EXTRACT:
Goroutines
The Trade-off
Let me set expectations: goroutines on Dreamcast work, but differently than on modern hardware.
You get zero parallelism (single CPU), but you get everything else: clean concurrency primitives, channels, and code that feels like Go.
Here’s the thing. Goroutines shine when you have multiple CPU cores:
Modern PC (8 cores):
────────────────────────────────────────────────────────────
Core 1: [──────goroutine A──────]
Core 2: [──────goroutine B──────]
Core 3: [──────goroutine C──────]
Core 4: [──────goroutine D──────]
...
↑
All running SIMULTANEOUSLY
4x faster than running them one-by-one!
But Dreamcast?
Dreamcast (1 core):
────────────────────────────────────────────────────────────
CPU: [───A───][───B───][───A───][───C───][───B───]...
↑
Only ONE runs at a time
ZERO parallelism benefit
So why did libgodc implements them?
Why Bother?
Because Go without goroutines isn’t Go.

DATASET CONTENT:
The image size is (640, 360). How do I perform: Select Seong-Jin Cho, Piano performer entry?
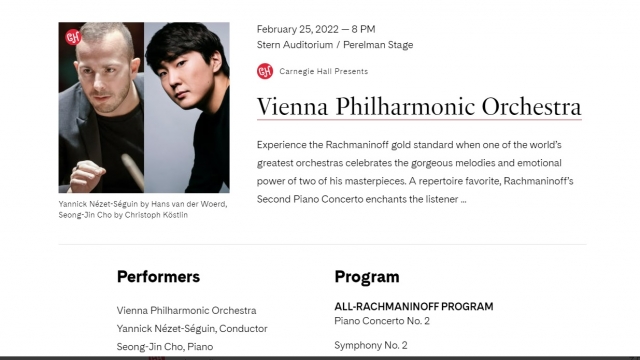pyautogui.click(x=165, y=347)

WHAT YOU NEED TO DO:
A – Please retype from the Dreamcast goroutines text the part that opens with the words containing "You get zero" and closes with "But Dreamcast?".
B – What does the Dreamcast goroutines text say you get none of on Dreamcast because it has a single CPU?
C – Does each statement agree with the Dreamcast goroutines text? Answer yes or no, and quote the words that decide it.
(i) In the modern PC diagram, goroutines run simultaneously on separate cores.
(ii) On Dreamcast, several goroutines run at the same moment.
(iii) Channels are unavailable on Dreamcast.
Rely only on the Dreamcast goroutines text for your answers.

SOLUTIONS FOR EACH TASK:
A –
You get zero parallelism (single CPU), but you get everything else: clean concurrency primitives, channels, and code that feels like Go.
Here’s the thing. Goroutines shine when you have multiple CPU cores:
Modern PC (8 cores):
────────────────────────────────────────────────────────────
Core 1: [──────goroutine A──────]
Core 2: [──────goroutine B──────]
Core 3: [──────goroutine C──────]
Core 4: [──────goroutine D──────]
...
↑
All running SIMULTANEOUSLY
4x faster than running them one-by-one!
But Dreamcast?

B – Parallelism.

C –
(i) Yes: "All running SIMULTANEOUSLY"
(ii) No: "Only ONE runs at a time"
(iii) No: "you get everything else: clean concurrency primitives, channels, and code that feels like Go."